Speaking of alternate missions, they’re a staple of the Star Fox games and they’re back here to help add to the replay value of the title. The main campaign will take you around 4-5 hours on your first playthrough and it’ll take another couple on top of that to unlock and beat the extra stages, which invariably involve finding a hidden portal in another mission or following a member of Star Wolf to a one-on-one showdown. In total there’s 20 missions on offer, with some clearly better than others, but on the whole it’s a decent package with a nice mix of variety. One mission may see you protecting the Great Fox from incoming asteroids and sabotage drones (and later, a giant robotic chicken) while another may see you going all guns blazing on a giant dreadnought battleship as the one and only Peppy Hare, screaming his signature “barrel roll!” catchphrase as he blasts away the enemy cannons. There’s some really great ideas on show, and it’s just a shame there isn’t more of them – there’s secret medals to find in every stage which will eventually unlock additional training missions and special amiibo features, but aside from that there’s not a lot to keep you coming back aside from the bite-sized thrill of the action.


Graphically, Star Fox Zero is a solid looking Wii U title. There’s some definite dodgy textures if you look close enough, and a lot of designs are basic and blocky, but it serves its purpose well enough with some memorable set pieces – some sections (particularly in deep space) even look like they’re ripped straight out of a Star Wars film, which makes for an especially enjoyable time. The soundtrack, too, is well done, with some great reinterpretations of Star Fox classics (the Star Wolf theme standing out as one of the best) meaning the game will be a pleasant experience for your eyes and your ears even if you can’t quite feel at home with the controls. There’s even a nifty 3D audio feature where the characters’ in-game chatter plays out through the GamePad speaker and feels like you really are receiving transmissions from each and every direction.

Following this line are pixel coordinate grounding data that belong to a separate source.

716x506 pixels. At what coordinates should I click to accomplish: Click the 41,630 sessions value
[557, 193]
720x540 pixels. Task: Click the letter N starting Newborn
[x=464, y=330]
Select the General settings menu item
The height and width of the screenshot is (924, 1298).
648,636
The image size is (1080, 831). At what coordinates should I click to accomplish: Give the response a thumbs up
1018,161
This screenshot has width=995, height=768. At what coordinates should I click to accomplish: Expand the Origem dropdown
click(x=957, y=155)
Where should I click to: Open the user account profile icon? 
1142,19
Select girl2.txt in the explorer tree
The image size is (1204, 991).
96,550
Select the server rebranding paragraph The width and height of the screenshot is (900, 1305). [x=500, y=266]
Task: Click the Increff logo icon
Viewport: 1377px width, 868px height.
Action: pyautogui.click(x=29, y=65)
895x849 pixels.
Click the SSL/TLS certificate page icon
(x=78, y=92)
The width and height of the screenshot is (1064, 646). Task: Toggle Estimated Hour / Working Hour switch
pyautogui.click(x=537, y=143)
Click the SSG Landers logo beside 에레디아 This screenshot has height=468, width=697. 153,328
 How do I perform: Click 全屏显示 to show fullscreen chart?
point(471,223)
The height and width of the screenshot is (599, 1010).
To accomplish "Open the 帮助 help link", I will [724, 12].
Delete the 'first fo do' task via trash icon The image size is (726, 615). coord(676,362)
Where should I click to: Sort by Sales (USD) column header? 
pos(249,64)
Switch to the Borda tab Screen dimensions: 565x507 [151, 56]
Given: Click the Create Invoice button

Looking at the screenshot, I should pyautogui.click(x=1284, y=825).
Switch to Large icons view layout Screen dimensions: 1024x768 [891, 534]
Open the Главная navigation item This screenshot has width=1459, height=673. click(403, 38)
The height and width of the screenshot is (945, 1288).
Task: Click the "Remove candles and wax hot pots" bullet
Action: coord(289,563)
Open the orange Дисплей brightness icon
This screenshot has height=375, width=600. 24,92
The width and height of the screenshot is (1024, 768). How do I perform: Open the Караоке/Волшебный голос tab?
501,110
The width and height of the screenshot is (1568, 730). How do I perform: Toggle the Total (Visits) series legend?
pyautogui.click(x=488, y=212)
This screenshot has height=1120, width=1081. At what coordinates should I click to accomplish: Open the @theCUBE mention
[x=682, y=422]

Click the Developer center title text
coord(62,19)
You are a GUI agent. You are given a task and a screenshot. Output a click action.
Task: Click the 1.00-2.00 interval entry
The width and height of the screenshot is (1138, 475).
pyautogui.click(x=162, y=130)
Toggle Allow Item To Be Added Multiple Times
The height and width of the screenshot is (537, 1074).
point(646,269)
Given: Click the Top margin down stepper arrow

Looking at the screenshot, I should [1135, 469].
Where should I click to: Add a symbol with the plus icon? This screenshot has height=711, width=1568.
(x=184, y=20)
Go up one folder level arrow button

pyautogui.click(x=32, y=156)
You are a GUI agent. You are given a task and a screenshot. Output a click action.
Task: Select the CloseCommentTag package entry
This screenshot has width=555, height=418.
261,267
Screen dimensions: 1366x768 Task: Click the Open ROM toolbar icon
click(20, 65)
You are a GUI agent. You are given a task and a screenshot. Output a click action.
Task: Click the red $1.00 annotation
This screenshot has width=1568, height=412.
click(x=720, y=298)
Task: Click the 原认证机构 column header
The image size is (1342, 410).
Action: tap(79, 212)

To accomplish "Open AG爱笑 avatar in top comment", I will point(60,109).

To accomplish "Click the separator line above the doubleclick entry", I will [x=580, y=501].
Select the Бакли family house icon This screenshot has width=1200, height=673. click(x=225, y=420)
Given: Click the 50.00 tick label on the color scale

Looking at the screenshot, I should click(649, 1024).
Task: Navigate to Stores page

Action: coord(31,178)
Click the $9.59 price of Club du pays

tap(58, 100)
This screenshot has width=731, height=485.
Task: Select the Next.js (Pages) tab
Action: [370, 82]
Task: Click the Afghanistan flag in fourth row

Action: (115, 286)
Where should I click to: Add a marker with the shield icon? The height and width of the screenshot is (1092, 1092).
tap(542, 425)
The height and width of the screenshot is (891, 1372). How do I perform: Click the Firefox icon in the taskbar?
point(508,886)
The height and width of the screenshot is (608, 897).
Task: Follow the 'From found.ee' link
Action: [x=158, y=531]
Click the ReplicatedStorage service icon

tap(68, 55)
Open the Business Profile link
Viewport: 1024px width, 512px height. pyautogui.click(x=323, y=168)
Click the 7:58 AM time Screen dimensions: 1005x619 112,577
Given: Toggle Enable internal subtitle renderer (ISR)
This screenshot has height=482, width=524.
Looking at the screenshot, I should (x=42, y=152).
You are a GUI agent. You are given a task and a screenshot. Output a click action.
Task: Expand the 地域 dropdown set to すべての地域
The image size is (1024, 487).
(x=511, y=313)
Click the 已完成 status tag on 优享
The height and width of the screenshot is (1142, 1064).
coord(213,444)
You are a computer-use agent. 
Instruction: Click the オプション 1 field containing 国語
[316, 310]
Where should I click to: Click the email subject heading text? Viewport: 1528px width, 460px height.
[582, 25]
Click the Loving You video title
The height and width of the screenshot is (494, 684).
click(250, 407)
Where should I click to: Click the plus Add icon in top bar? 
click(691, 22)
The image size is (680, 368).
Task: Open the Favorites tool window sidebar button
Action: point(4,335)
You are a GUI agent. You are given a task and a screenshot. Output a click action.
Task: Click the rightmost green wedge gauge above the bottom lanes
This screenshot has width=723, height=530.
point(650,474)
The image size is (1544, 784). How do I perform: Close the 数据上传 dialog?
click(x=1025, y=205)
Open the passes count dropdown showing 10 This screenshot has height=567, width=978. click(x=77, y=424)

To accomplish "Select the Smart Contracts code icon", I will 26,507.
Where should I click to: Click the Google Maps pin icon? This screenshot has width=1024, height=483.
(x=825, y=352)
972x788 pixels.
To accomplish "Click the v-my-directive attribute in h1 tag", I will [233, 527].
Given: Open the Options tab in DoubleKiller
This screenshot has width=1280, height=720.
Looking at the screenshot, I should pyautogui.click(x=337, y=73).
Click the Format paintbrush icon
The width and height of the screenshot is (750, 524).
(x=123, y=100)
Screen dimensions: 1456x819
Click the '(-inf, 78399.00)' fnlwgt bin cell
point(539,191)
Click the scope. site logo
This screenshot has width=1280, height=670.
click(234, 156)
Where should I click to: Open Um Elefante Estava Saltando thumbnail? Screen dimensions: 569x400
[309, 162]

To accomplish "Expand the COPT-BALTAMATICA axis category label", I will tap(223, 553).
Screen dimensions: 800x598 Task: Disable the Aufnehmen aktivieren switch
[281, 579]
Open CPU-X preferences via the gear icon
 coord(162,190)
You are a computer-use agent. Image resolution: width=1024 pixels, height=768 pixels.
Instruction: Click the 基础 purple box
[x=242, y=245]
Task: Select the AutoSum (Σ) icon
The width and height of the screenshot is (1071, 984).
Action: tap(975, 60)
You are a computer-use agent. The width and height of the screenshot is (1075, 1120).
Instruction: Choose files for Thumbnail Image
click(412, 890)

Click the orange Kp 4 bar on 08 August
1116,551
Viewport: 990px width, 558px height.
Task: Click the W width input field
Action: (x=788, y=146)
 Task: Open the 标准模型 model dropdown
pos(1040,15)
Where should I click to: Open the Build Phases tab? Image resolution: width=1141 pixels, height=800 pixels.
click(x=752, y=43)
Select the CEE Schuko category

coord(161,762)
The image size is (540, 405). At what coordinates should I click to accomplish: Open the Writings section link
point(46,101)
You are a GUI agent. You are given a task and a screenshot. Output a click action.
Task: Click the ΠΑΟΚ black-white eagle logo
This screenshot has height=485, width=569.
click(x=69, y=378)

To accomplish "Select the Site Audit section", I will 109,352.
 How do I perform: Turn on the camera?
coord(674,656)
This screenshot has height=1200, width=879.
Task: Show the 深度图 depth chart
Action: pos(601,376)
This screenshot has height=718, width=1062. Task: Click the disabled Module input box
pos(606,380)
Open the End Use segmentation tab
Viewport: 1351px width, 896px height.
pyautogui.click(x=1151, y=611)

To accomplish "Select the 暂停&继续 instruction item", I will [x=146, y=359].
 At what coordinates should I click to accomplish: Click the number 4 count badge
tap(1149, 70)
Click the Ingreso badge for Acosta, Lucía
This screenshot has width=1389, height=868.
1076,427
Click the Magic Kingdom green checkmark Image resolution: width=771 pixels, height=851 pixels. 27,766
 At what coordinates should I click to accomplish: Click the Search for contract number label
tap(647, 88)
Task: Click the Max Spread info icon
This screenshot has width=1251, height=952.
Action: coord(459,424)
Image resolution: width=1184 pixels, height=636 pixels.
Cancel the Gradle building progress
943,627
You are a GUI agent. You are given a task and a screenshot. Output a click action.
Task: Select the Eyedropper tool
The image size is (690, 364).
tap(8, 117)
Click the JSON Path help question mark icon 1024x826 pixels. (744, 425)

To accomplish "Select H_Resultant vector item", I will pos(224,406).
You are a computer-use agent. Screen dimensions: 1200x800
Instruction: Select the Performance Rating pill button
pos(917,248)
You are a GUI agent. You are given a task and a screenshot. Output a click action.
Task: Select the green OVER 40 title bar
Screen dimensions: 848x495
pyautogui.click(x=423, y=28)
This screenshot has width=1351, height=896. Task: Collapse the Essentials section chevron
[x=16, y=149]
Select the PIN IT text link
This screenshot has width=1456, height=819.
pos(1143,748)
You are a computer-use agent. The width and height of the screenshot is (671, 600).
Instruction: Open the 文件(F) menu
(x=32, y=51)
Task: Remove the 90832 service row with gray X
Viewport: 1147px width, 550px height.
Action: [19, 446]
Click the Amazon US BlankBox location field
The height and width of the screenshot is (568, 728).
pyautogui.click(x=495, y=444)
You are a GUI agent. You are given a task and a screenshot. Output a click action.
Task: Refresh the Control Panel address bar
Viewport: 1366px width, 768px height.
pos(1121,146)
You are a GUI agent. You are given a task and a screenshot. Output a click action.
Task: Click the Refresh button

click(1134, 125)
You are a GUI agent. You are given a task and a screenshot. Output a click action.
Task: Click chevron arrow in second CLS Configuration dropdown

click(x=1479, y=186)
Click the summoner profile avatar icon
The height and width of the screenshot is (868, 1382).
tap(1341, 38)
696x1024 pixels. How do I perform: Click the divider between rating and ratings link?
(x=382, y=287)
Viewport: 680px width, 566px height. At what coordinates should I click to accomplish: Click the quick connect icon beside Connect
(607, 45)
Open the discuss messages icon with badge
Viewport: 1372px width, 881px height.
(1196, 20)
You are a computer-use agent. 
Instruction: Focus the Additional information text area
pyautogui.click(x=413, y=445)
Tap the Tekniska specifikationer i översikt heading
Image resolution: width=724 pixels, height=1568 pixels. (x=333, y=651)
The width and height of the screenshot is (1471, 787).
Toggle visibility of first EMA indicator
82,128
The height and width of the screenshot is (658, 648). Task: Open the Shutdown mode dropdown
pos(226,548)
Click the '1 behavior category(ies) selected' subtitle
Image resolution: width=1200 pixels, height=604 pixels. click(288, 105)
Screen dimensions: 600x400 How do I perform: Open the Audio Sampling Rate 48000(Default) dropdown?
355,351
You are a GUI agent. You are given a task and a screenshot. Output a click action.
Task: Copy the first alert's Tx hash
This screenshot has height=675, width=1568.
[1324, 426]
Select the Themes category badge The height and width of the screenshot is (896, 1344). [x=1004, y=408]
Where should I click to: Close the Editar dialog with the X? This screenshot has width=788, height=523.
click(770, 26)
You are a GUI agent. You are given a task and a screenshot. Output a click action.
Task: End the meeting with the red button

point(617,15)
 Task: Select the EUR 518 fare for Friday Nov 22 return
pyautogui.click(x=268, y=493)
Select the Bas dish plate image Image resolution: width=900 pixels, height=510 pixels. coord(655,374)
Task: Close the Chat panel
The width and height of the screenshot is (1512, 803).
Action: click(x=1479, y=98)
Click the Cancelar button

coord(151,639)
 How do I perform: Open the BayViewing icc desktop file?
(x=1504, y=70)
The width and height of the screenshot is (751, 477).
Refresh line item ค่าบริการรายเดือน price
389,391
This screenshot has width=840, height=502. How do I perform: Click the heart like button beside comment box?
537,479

In conclusion then, Star Fox Zero is a difficult game to make a judgement on. When it’s good, it’s really good, and everything feels the best that Star Fox has ever done – but when it falters, it can feel like a wonky and impossible-to-master mess. It’s the perfect example of a rental or sale game, not because it’s lacking in quality, but because there’s no way of telling how much mileage you’ll get out of its controls and replayability. For the record, I’d say stick with it for the most straightforward run through the main game at least, because the final couple of levels, and especially the final boss, are worth the effort – but if you want to call it quits after that, I’d totally understand. Die-hard Star Fox veterans who know they’ll want to squeeze every last ounce of gameplay out of the title, you’re in for a good time. Everyone else, proceed with caution, and hopefully you’ll be pleasantly surprised.

There’s a good game in here, no doubt about it – a great one even, arguably the best Star Fox to date – but whether you’ll have the skill and the patience to work through the outer layers to find it… well, that’s entirely in your hands. As the announcer says before each stage: Good luck!